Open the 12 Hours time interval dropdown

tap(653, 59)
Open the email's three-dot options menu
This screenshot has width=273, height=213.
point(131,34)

• **EXERCISE DETAILS**:
Collect every row above that contains the string "Open", matching case exactly.

• **RESPONSE BELOW**:
Open the 12 Hours time interval dropdown
Open the email's three-dot options menu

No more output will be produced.